##### GIVEN ENTRIES

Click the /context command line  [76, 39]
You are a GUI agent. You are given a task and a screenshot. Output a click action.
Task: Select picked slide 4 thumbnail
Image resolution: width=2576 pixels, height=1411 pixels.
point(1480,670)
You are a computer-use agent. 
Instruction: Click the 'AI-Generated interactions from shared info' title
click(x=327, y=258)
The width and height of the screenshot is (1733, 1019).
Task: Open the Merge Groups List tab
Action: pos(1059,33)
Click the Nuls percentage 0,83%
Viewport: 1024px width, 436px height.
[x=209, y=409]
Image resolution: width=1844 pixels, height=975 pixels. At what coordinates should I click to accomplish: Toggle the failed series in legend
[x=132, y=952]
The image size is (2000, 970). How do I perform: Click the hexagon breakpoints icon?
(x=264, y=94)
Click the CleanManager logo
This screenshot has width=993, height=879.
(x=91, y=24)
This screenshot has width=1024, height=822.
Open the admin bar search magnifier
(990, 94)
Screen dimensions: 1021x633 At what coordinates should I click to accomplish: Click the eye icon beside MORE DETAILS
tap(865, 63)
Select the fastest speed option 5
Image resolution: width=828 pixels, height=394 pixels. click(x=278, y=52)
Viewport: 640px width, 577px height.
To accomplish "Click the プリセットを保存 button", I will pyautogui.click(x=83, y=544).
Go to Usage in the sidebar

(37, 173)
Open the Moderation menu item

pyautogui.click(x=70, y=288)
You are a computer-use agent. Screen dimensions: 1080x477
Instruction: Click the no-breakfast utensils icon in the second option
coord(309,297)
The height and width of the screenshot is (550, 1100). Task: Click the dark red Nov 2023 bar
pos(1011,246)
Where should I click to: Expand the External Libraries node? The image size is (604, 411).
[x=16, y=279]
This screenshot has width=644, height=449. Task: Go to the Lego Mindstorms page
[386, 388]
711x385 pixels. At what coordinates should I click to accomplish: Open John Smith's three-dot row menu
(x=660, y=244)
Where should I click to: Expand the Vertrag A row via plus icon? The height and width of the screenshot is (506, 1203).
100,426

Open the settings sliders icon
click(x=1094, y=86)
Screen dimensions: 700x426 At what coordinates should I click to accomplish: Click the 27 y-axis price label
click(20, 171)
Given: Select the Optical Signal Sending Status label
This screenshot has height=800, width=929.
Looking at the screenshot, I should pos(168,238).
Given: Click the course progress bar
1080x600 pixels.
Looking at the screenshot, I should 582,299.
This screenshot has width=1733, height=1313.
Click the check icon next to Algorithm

##########

■ **WORK INSTRUCTIONS**
Take the material above and print all of it exactly.

■ **RESPONSE AREA**
Click the /context command line  [76, 39]
You are a GUI agent. You are given a task and a screenshot. Output a click action.
Task: Select picked slide 4 thumbnail
Image resolution: width=2576 pixels, height=1411 pixels.
point(1480,670)
You are a computer-use agent. 
Instruction: Click the 'AI-Generated interactions from shared info' title
click(x=327, y=258)
The width and height of the screenshot is (1733, 1019).
Task: Open the Merge Groups List tab
Action: pos(1059,33)
Click the Nuls percentage 0,83%
Viewport: 1024px width, 436px height.
[x=209, y=409]
Image resolution: width=1844 pixels, height=975 pixels. At what coordinates should I click to accomplish: Toggle the failed series in legend
[x=132, y=952]
The image size is (2000, 970). How do I perform: Click the hexagon breakpoints icon?
(x=264, y=94)
Click the CleanManager logo
This screenshot has width=993, height=879.
(x=91, y=24)
This screenshot has width=1024, height=822.
Open the admin bar search magnifier
(990, 94)
Screen dimensions: 1021x633 At what coordinates should I click to accomplish: Click the eye icon beside MORE DETAILS
tap(865, 63)
Select the fastest speed option 5
Image resolution: width=828 pixels, height=394 pixels. click(x=278, y=52)
Viewport: 640px width, 577px height.
To accomplish "Click the プリセットを保存 button", I will pyautogui.click(x=83, y=544).
Go to Usage in the sidebar

(37, 173)
Open the Moderation menu item

pyautogui.click(x=70, y=288)
You are a computer-use agent. Screen dimensions: 1080x477
Instruction: Click the no-breakfast utensils icon in the second option
coord(309,297)
The height and width of the screenshot is (550, 1100). Task: Click the dark red Nov 2023 bar
pos(1011,246)
Where should I click to: Expand the External Libraries node? The image size is (604, 411).
[x=16, y=279]
This screenshot has width=644, height=449. Task: Go to the Lego Mindstorms page
[386, 388]
711x385 pixels. At what coordinates should I click to accomplish: Open John Smith's three-dot row menu
(x=660, y=244)
Where should I click to: Expand the Vertrag A row via plus icon? The height and width of the screenshot is (506, 1203).
100,426

Open the settings sliders icon
click(x=1094, y=86)
Screen dimensions: 700x426 At what coordinates should I click to accomplish: Click the 27 y-axis price label
click(20, 171)
Given: Select the Optical Signal Sending Status label
This screenshot has height=800, width=929.
Looking at the screenshot, I should pos(168,238).
Given: Click the course progress bar
1080x600 pixels.
Looking at the screenshot, I should 582,299.
This screenshot has width=1733, height=1313.
Click the check icon next to Algorithm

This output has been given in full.